We’ve all messed up telling a story before. Maybe you were too excited and ended up stumbling painfully through isolated story beats and irrelevant tangents while your audience watched with blank stares, silently urging you to land the plane. These moments remind us that a good idea always needs a good storyteller – someone who knows how to find the right details to paint and what information needs to be communicated or left out. A good storyteller knows how to handle the details and structure of the material and can integrate entire galaxies of culture and history into small, simple moments. While telling a story may not be easy, successfully doing so grips your audience’s attention and keeps them following along, engaged, and oftentimes, coming back for more. The same applies to branding.

What makes a story or brand engaging are its details and the weight behind each decision of the designer. Successful brands establish core principles and ideas and execute them through the logo, messaging, and culture.
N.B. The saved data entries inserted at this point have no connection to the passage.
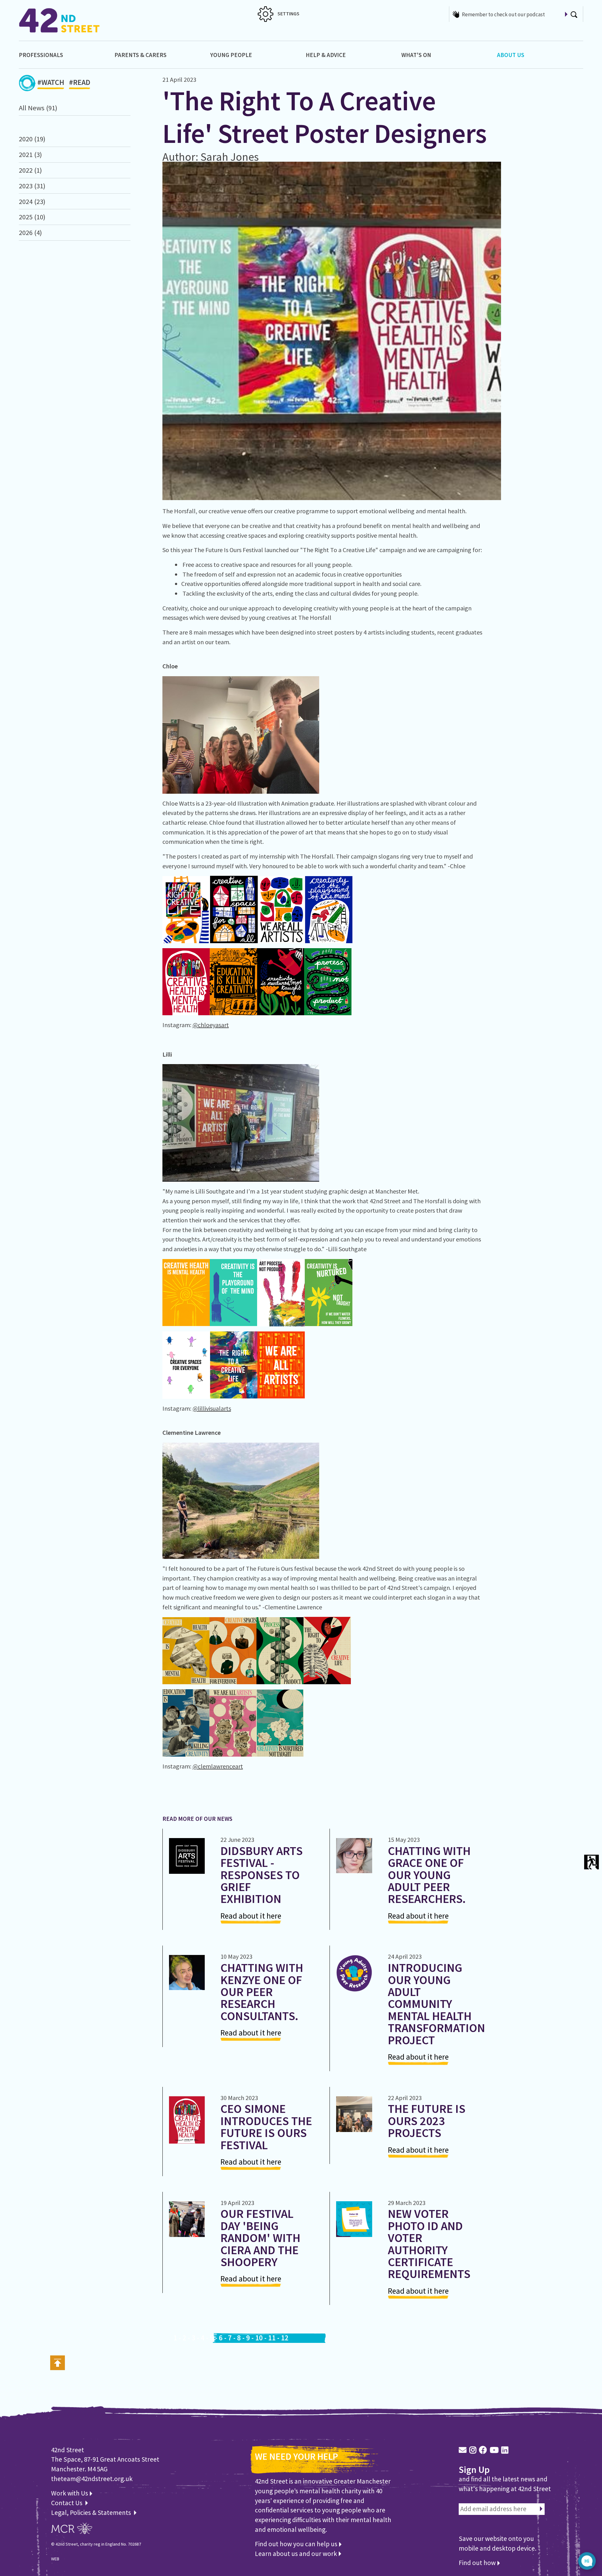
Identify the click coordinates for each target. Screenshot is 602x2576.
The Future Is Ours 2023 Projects (426, 2120)
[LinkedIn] (504, 2450)
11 (272, 2337)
Branding isn’t just spending a few hours executing your first logo idea and calling it day. It requires hard work in development and a comprehensive, immersive consideration of the client’s identity, goals, and story. Oftentimes, successful brands and logos work on an established, internal logic or story that isn’t even public knowledge. But applying that type of consideration to a design will naturally create an elegant structure that makes it resonate deeply – even if the viewer isn’t fully aware of it.

Sports apparel brand Adidas boasts some of the most iconic and memorable logos in marketing. Their three-leaved trefoil logo is arguably their most well-known image, a classic and familiar design rooted in a global language. By breaking down the elements, the story of Adidas begins to materialize, and the time and care put into the design becomes clear. The three leaves embody three sections of the globe, and each leaf represents North America, Europe, and Asia – where Adidas was originally sold. Three lines run through the body in the lower half of the image; they physically connect the three international markets under one brand. Additionally, the lines represent a variety of Adidas products, and the logotype is set in lowercase to invoke a feeling of approachability and accessibility. It seems to proclaim: This is not a niche item for the wealthy but a quality product for the global community.
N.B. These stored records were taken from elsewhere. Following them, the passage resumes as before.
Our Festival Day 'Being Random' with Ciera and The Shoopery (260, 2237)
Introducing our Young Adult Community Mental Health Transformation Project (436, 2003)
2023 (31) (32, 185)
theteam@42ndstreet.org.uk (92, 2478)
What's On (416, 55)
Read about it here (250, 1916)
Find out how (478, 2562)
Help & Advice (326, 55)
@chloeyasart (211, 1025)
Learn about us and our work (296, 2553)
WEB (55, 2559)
By the ‘70s and ‘80s, the logo reached new heights of cultural status with help from celebrities and musical artists such as hip-hop pioneers Run-DMC. Hip-hop rose in the working-class neighborhoods of the Bronx, and while Run-DMC sported large, gold chains, they balanced their appearance with sports apparel, particularly Adidas-brand clothing – a juxtaposition that served as a reminder of their working-class roots. Many people envisioned themselves as part of these celebrities’ stories and worlds, and their apparel played a large role in this. As a result, the brand evolved past being a sports brand and became a cultural symbol of originality, creativity, revolution, resistance, and expression.

In advertising, the most well-known and well-remembered commercials are the ones that pull at our heart strings, make us laugh, and leave lasting impressions. Even after their rebrand and introduction of the mountain icon, Adidas kept the trefoil logo under their “Originals” label as a reminder of their history as well as to maintain their connection to individuals seeking to stay true to themselves and their expressions of who they are.
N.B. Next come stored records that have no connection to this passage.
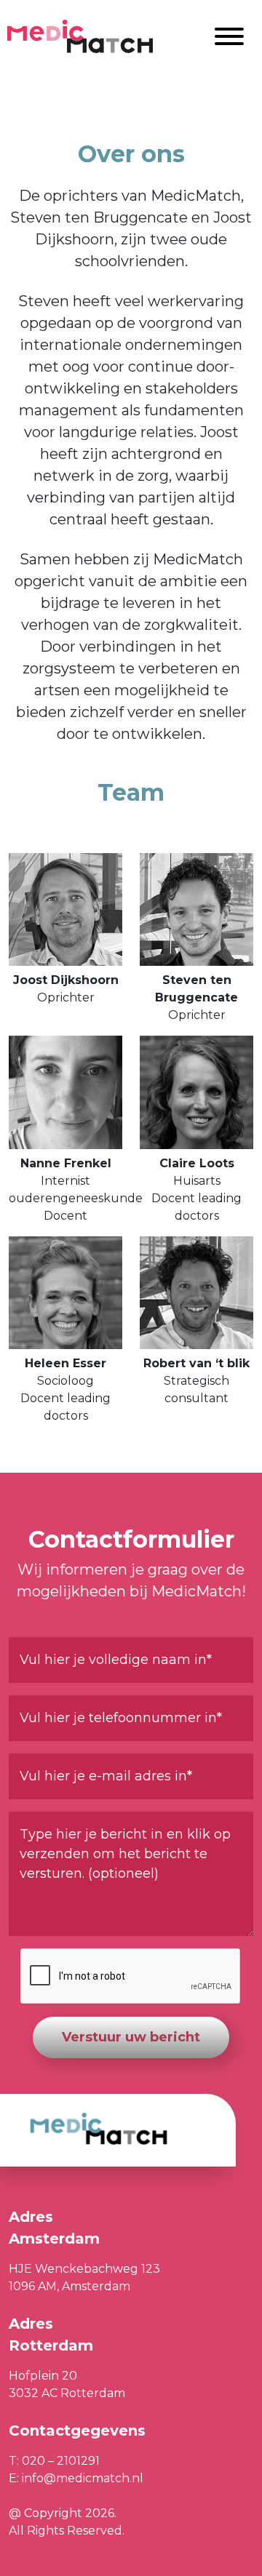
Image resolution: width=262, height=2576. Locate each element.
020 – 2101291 (61, 2461)
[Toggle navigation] (229, 37)
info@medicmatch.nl (82, 2478)
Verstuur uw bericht (131, 2037)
Starting with an idea, an emotion you want to evoke, or even the faint gesture of an image in your mind is often the first step in any creative process. But how an audience reaches that moment or idea is what separates a story from an anecdote and a branding campaign from a simple font change. The more thought a designer puts into their design, the more likely the viewer will engage with it and find something to connect with. When a company’s story informs every decision – no matter how big or small – in the branding effort, it pays off. Stories and branding succeed when they are rich in detail and built from the ground up to support the weight of their intentions. The best of both often echo through generations and continue on, long after the creator is through.